Friday, 20 April 2012

Foster Street

All Saints was built in 1874 but never consecrated, it's now a private residence.

All Saints

FOSTER STREET. It is a quiet corner of our countryside but how far our thoughts run out as we stand by a grave in this hamlet, in the fields two miles from Harlow! For 200 years the Baptists of Harlow used this spot as their sacred ground, and so it is that a father and his two daughters lie here, Benjamin Flower with Sarah and Eliza. They lie in an altar tomb weathered and worn, a hundred years old and little known, yet as we stand by it we think of great crowds singing, and perhaps of a dire catastrophe, for it was Sarah Flower who wrote the words of Nearer My God to Thee and her sister who wrote the music. It has been sung for about 100 years in every church where English hymns are sung, and it was to its pathetic strains that the Titanic sank down into the waves.
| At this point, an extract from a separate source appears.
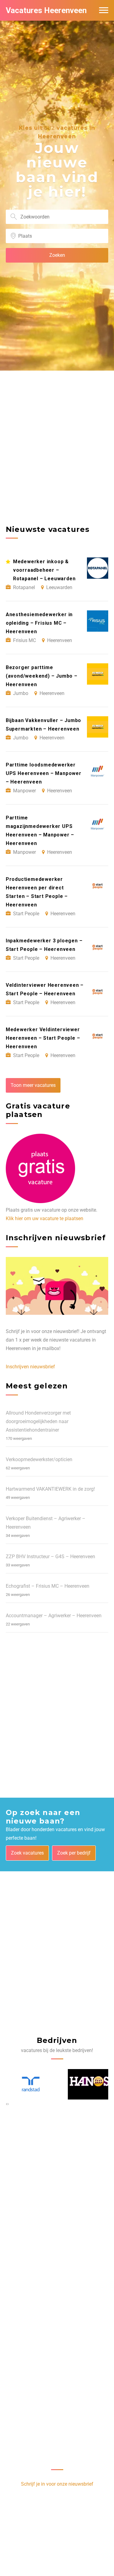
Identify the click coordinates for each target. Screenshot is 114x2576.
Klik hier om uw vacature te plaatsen (44, 1218)
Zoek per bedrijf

Benjamin Flower was a London tradesman’s son who failed in business and, taking a traveller’s job abroad, found himself in Paris in the Revolution. He came home to edit a Cambridge newspaper, and, alone among provincial editors, he denounced the war with France. He was tried at the bar of the House of Lords for censuring the political conduct of a bishop, and for his daring he spent six months in Newgate. Here Eliza Gould visited him, she having also suffered for her Liberal opinions, and on his recovering his freedom she married him and they settled at Harlow, where he founded a printing business. They had two daughters, who found themselves motherless in 1810 and fatherless in 1829, and then devoted themselves to literature and music. Sarah wrote a religious drama called Vivia Perpetua, and many hymns set to music by her sister and sung at Finsbury Chapel. It is Nearer My God to Thee that has established her fame for all time, but her hymn He sendeth sun, He sendeth shower, with its refrain, Father, Thy will, not mine, be done, is typical of a character of singular charm and fervour.

Sarah married William Adams, a scientific man who devised a joint known to every railway engineer, the fishjoint which connects rails so that fast traffic can safely pass over the link. She died from tuberculosis in the year of revolutions, 1848. She was the last of the three to come to this grave.